Telsta’s 2012-13 revenues were up slightly (1.9%) to $26 billion, while profits grew 12.9% to $3.9 billion, reflecting significant cost-cutting measures like job cuts and more efficient supplier agreements.
Telstra’s White Pages and Yellow Pages print businesses are getting crushed, dragging down its media revenues.
Fixed line revenues are down slightly, thanks to the declining popularity of fixed phone lines.
More positively, mobile revenue is going strong: customer numbers grew 8.6% to 15.1 million, with 2.8 million devices on 4G.
But cloud computing is Telstra’s fastest-growing business by far, with revenues growing 33% throughout the year from a relatively small base.
Cloud computing is part of Telstra’s Network Applications and Services (NAS) arm, which shed 90 contractors and moved 170 Australian positions to India last month.

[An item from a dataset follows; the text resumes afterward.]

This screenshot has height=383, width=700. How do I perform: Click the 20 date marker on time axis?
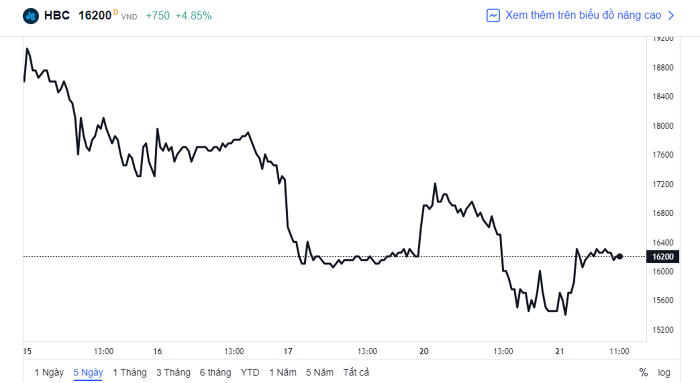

Telstra and its largest competitor, Singtel Optus, have been investing heavily in cloud computing infrastructure in recent years in response to some major shifts in the industry.
Fixed line services will soon become a more crowded space as the Australian Government rolls out its National Broadband Network and more people ditch phone lines for VoIP.
Growth in mobile services has stalled because pretty much everyone in Australia already has a mobile service so there are few new customers to go around.
Meanwhile, Gartner analysts expect the Australian cloud market to grow 23% to reach $US3.2 billion this year and $US5.2 billion in 2016.
For Telstra and Optus, the challenge now is how well they manage the transition into cloud-heavy businesses and whether their brands are strong enough to pose a significant threat to others like Fujitsu, Dell and Macquarie Telecom.